9. Pharmacotherapy is indicated for patients with BMI of 27 kg/m2 or greater and obesity-related comorbidity or BMI of 30 kg/m2 or greater
Although lifestyle modifications, such as dietary changes and a regular exercise regimen should be the cornerstone of any weight loss program, there are many patients that would benefit from pharmacotherapy. According to the American Heart Association guidelines, patients who should be eligible for weight loss medication are those patients with BMI of 30 or greater, or those 27 or greater with obesity-related comorbidities who have not attained at least 5% weight loss after at least 6 months of intensive behavioral changes. These related comorbidities include diabetes, hypertension, congestive heart failure, or dyslipidemia.30 There are only a few medications that have been FDA-approved for weight loss, such as phentermine, phentermine/topiramate, naltrexone/bupropion, and orlistat. It is important to remember that many of these can carry contraindications based on patient’s illnesses. Patients generally lose an average of 10-15% of their starting body weight with pharmacotherapy.31 More recently, the glucagon-like peptide 1 (GLP-1) agonists (i.e. liraglutide and semaglutide) have gained more attention as highly effective FDA-approved treatments not only for their significant weight loss benefits but also for their ancillary benefits of improving cardiac morbidity and mortality.32 There is much research currently in development regarding these and other potential treatments in the battle against obesity.

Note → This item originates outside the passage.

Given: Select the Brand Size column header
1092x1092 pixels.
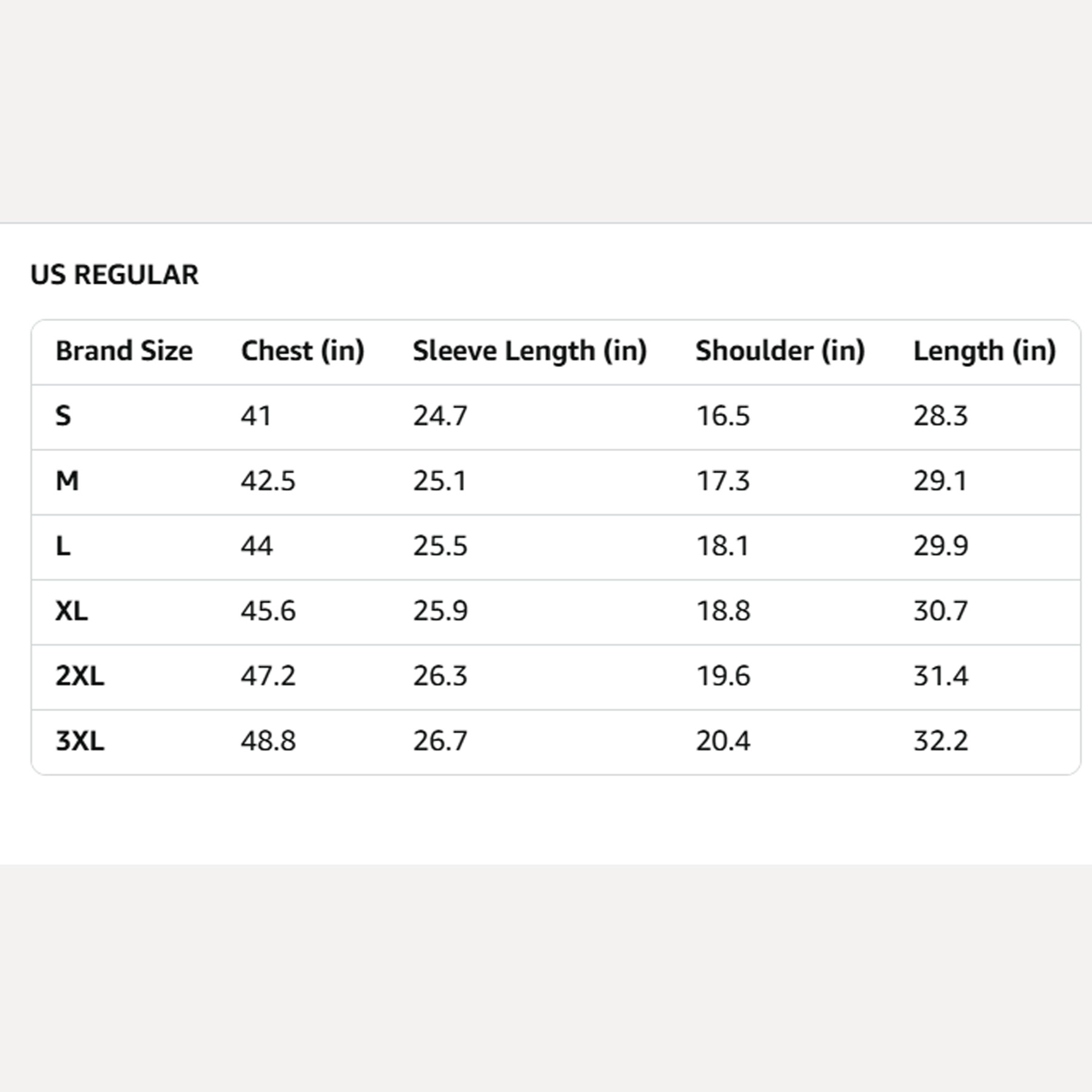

10. Metabolic and bariatric surgery is indicated for patients with BMI of 30-34.9 kg/m2 and obesity-related comorbidity or BMI of 35 kg/m2 or greater
Patients who have failed to lose adequate weight despite intensive behavioral modifications and have the appropriate BMI criteria (as stated above) may qualify for bariatric surgery. The two most common types of bariatric surgery are the sleeve gastrectomy and gastric bypass. The sleeve gastrectomy, in which approximately 80% of the stomach is removed, has recently become the most common type overall. This is most likely due to the easier nature of the procedure, lower complication rate, and lower risk for future revisions.33 Patients who receive bariatric surgery usually have significant weight loss, with an average loss of over 30% starting body weight that was maintained at least 5 years post-procedure. This was obviously dependent on the type of surgical procedure received.34 Some of the notable benefits of bariatric surgery are the improvements in comorbid conditions. Diabetes, hypertension, asthma, and obstructive sleep apnea have all been well-documented to significantly improve following surgery.35 Of course, it is important for patients to remember that they should still adhere to other lifestyle modifications even after the procedure to receive the full benefits.
Conclusion
Obesity is a serious global health problem and the state of Mississippi leads the nation with the highest rate of obesity. Given the complex, multifactorial nature of obesity, a comprehensive multidisciplinary approach is necessary for screening and appropriate treatment. A lifestyle intervention plan should encompass a caloric-reduced diet, appropriate physical activity, and counseling on behavioral modifications. Pharmacotherapy and bariatric surgery may also be indicated to facilitate weight loss and improve morbidity and mortality. These interventions are important tools in treatment of obesity and decreasing the overall prevalence and complications.